◆ EXERCISE DETAILS ◆
In the listing below, locate the line containing "Task: Click the tree"; reproduce that line and all lines that follow it, unchanged.

-------------------------

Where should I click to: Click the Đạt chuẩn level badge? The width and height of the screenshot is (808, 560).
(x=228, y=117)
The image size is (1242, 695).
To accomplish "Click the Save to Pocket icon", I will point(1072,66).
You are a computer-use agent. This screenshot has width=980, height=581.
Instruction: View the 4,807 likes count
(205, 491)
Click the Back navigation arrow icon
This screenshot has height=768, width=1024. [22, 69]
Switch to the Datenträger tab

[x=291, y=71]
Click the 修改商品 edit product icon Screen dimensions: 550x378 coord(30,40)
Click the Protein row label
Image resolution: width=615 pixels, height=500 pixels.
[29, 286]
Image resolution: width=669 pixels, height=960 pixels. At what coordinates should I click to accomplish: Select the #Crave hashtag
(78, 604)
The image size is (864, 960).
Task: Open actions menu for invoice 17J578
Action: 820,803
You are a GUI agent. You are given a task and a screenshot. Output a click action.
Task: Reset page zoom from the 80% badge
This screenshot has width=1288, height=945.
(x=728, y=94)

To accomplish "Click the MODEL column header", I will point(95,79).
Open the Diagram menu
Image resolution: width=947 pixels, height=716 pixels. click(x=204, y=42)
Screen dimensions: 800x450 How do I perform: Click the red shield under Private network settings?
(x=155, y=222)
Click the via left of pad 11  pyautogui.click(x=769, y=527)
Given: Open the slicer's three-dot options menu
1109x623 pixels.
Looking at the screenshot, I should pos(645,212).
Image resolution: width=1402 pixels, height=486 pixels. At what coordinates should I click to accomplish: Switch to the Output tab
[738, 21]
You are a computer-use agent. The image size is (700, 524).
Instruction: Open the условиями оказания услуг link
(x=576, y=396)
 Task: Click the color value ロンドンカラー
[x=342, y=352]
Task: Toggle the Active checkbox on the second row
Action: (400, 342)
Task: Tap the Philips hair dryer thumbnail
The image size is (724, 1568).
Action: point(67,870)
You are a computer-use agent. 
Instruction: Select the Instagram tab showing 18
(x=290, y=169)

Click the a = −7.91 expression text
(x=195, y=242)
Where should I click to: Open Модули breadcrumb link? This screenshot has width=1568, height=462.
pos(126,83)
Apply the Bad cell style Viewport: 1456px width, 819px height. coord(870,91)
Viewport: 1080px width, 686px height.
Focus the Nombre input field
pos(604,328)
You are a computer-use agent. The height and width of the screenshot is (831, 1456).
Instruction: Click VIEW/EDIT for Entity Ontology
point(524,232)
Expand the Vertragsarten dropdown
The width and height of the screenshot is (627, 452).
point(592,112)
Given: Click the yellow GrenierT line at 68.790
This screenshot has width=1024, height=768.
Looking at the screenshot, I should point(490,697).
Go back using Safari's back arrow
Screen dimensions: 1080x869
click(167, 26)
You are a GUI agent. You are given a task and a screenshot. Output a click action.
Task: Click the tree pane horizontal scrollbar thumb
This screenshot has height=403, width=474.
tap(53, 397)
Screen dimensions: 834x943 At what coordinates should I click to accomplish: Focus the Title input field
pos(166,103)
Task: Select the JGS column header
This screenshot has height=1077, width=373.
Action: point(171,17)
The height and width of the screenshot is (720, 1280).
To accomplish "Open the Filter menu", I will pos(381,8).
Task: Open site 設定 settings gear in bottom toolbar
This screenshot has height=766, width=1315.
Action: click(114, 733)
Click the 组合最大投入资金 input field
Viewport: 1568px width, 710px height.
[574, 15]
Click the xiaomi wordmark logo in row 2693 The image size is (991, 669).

-------------------------

◆ RESPONSE ◆
Task: Click the tree pane horizontal scrollbar thumb
This screenshot has height=403, width=474.
tap(53, 397)
Screen dimensions: 834x943 At what coordinates should I click to accomplish: Focus the Title input field
pos(166,103)
Task: Select the JGS column header
This screenshot has height=1077, width=373.
Action: point(171,17)
The height and width of the screenshot is (720, 1280).
To accomplish "Open the Filter menu", I will pos(381,8).
Task: Open site 設定 settings gear in bottom toolbar
This screenshot has height=766, width=1315.
Action: click(114, 733)
Click the 组合最大投入资金 input field
Viewport: 1568px width, 710px height.
[574, 15]
Click the xiaomi wordmark logo in row 2693 The image size is (991, 669).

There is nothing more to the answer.